(Dataset entries)

::::

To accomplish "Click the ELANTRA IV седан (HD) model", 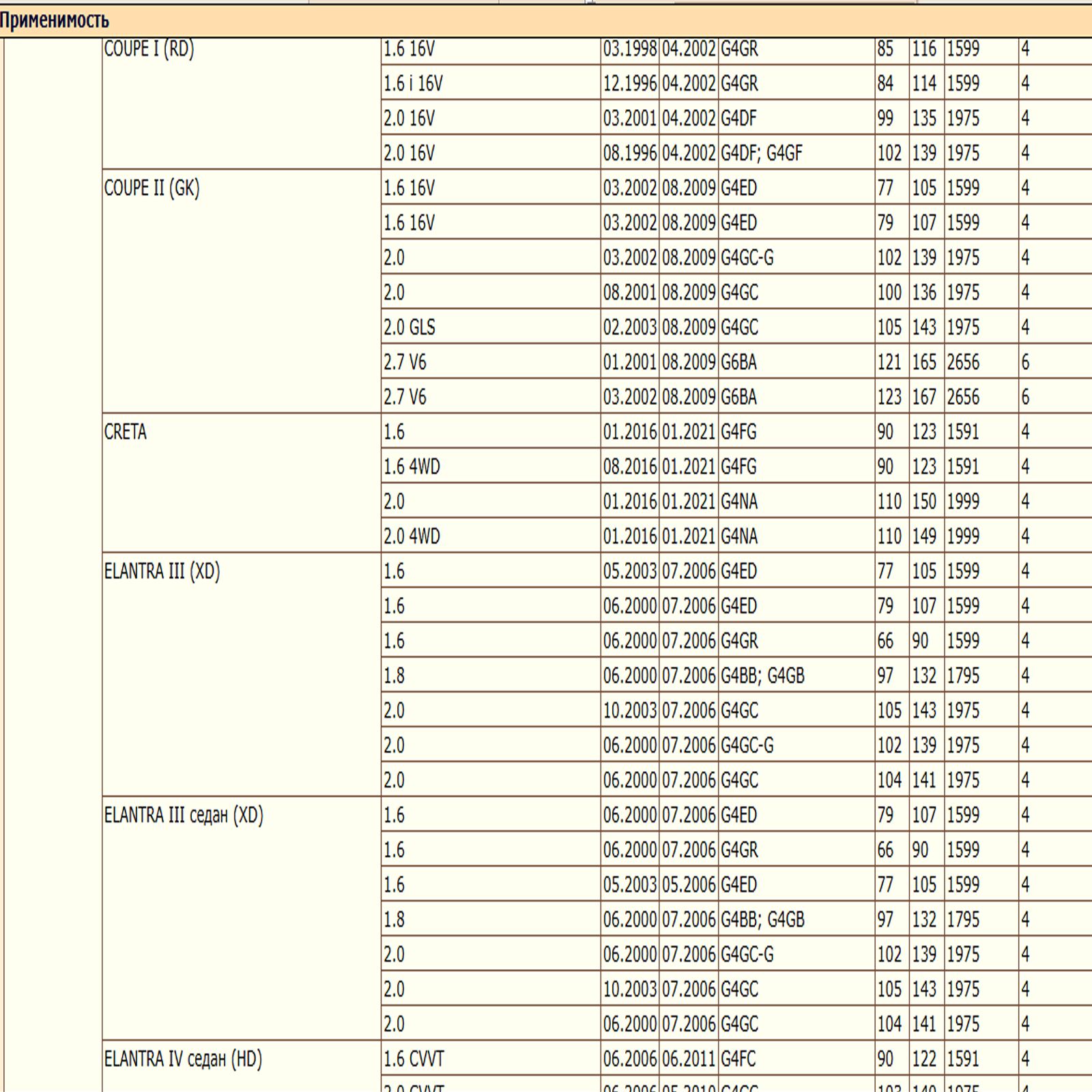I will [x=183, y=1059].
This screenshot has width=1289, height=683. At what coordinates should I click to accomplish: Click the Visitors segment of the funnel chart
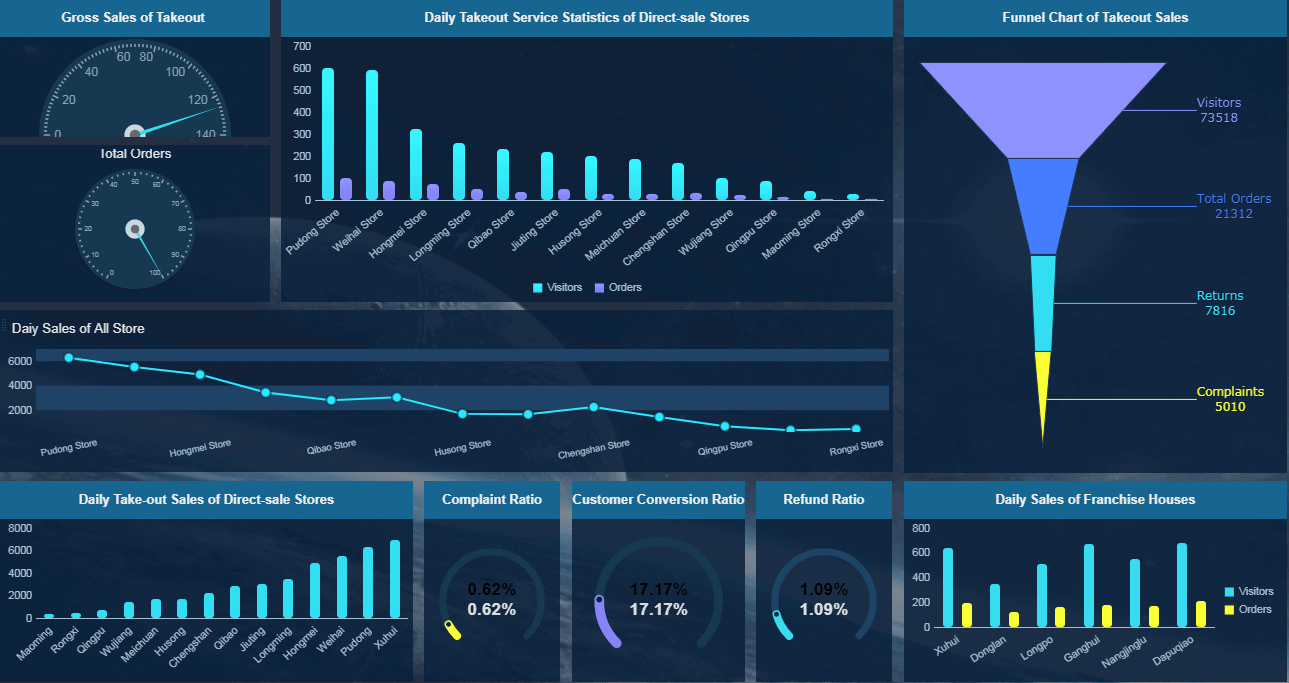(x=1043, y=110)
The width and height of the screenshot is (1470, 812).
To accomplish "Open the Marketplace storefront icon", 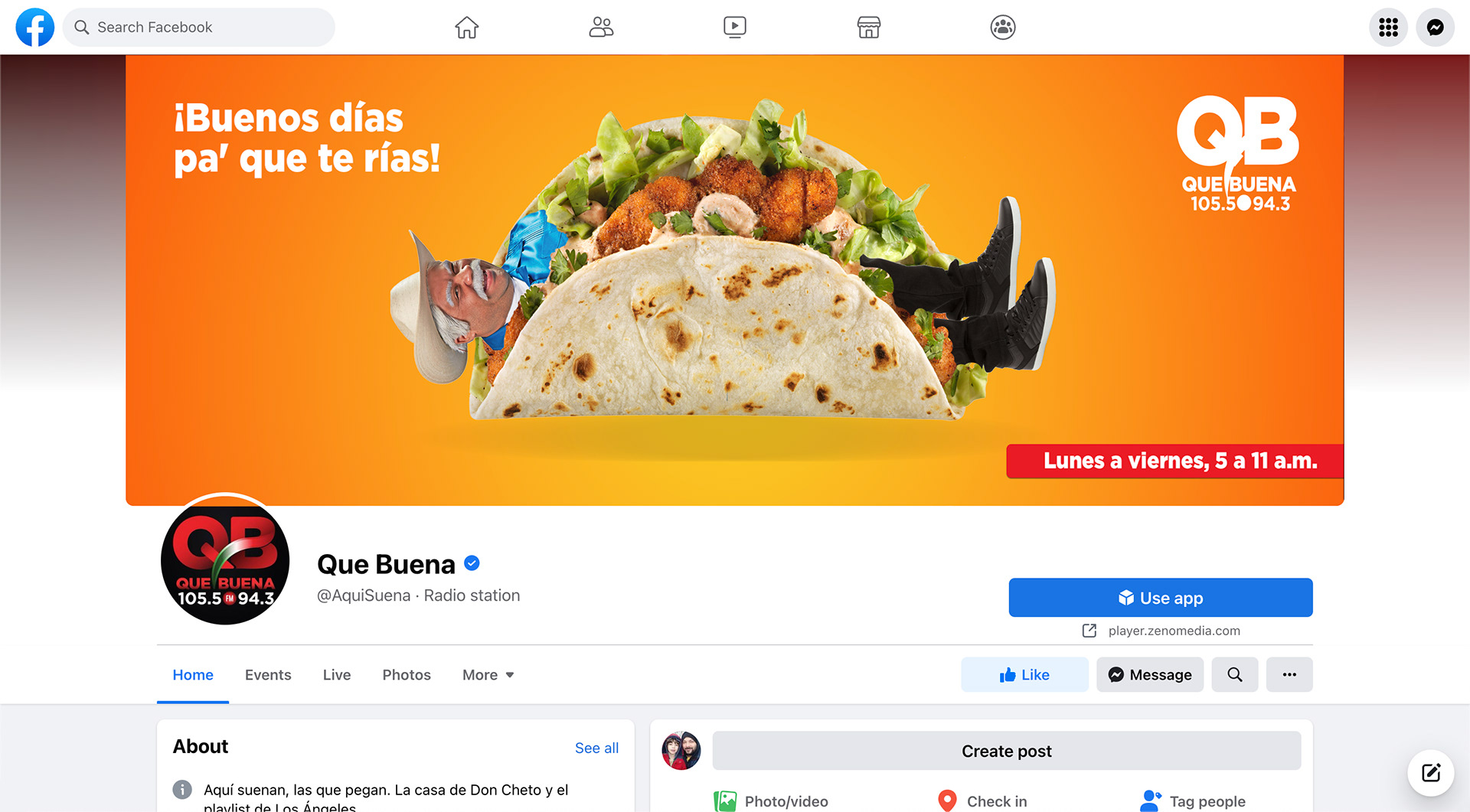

::::

[EXERCISE AIM]:
From the line containing "The width and" down to the last line of the data above, transcribe exactly those lines and no others; omit the pictures.

[ANSWER FOR THIS EXERCISE]:
The width and height of the screenshot is (1470, 812).
To accomplish "Open the Marketplace storefront icon", 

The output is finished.